Paper short abstract
This paper explores how police oversight in Kenya is experienced from the receiving end of police violence. Introducing oversight overload, it shows how proliferating accountability mechanisms disperse responsibility and dull the political force of complaint-making.
Paper long abstract
Dominant discourses of police reform in Kenya frame oversight as a technical solution to police violence, promising transparency and accountability. From the receiving end of police power, however, these reforms are often experienced less as protection than as an opaque and unsettling extension of institutional authority. In this paper, I examine how communities, complainants, and oversight actors encounter, interpret, and attempt to navigate the proliferating architectures of police oversight that have emerged along Kenya’s police reform trajectory.

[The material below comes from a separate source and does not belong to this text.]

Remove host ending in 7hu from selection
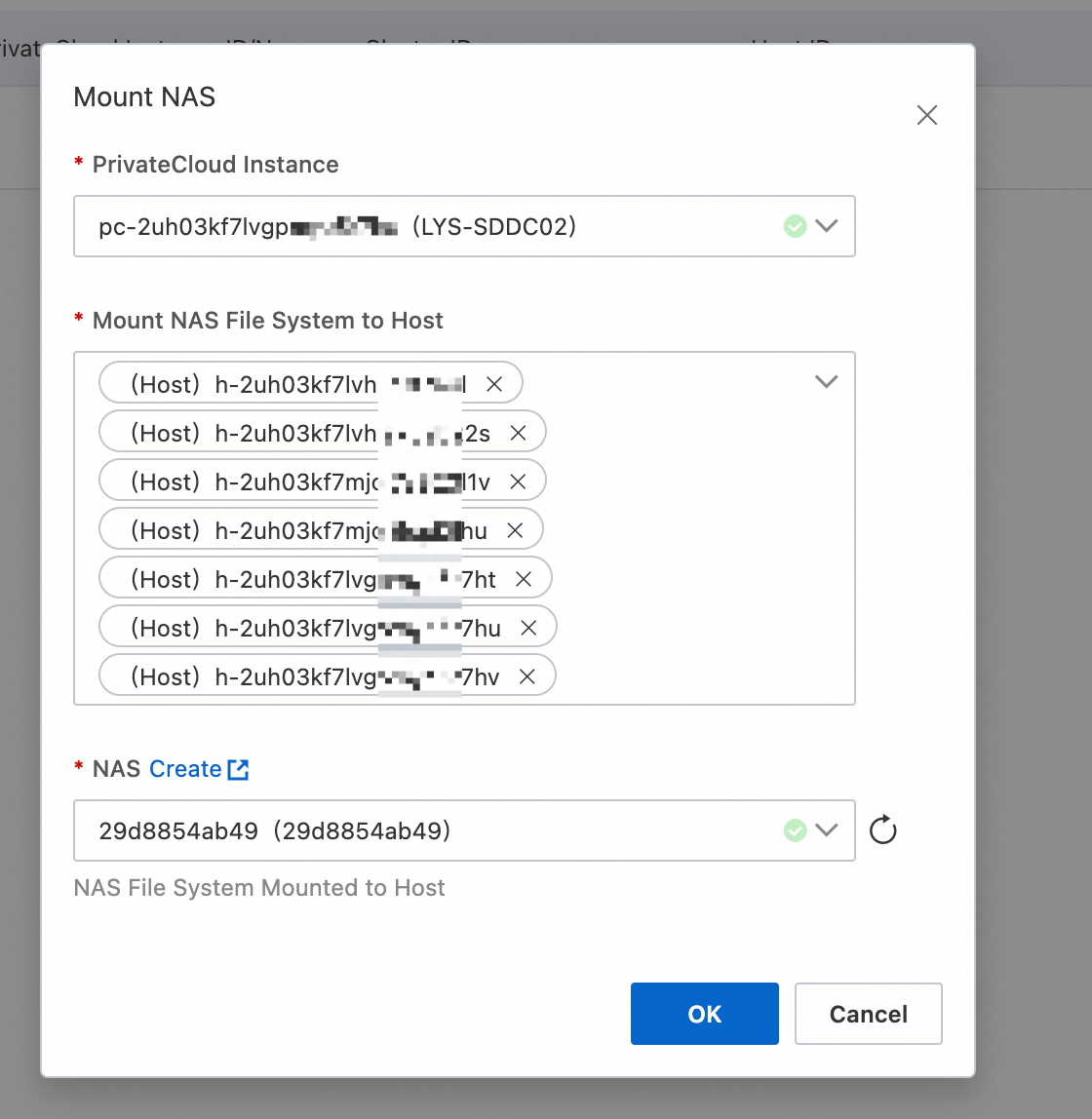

Drawing on ethnographic fieldwork conducted in Nairobi between 2017 and 2018, I focus on how cases of police (mis)conduct are seen, documented, and pursued through multiple oversight channels. I analyse two interconnected domains: investigations into police violence and the lodging and management of complaints against police officers. For those subjected to police coercion, engaging oversight mechanisms becomes a form of counter-seeing—an effort to render police violence legible, actionable, and accountable. Yet this work unfolds within a fragmented landscape of state and non-state institutions with overlapping mandates and competing logics. I introduce the concept of oversight overload to describe how this multiplicity generates uncertainty, disperses responsibility, and frequently frustrates attempts to make police violence visible. Rather than enhancing accountability, oversight overload often obscures lines of authority, exhausts complainants, and dulls the political force of complaint-making itself. Attending to the embodied, affective, and practical labour of pursuing justice, the paper argues that oversight is not merely an institutional arrangement but a lived and contested practice of sensing and engaging the state.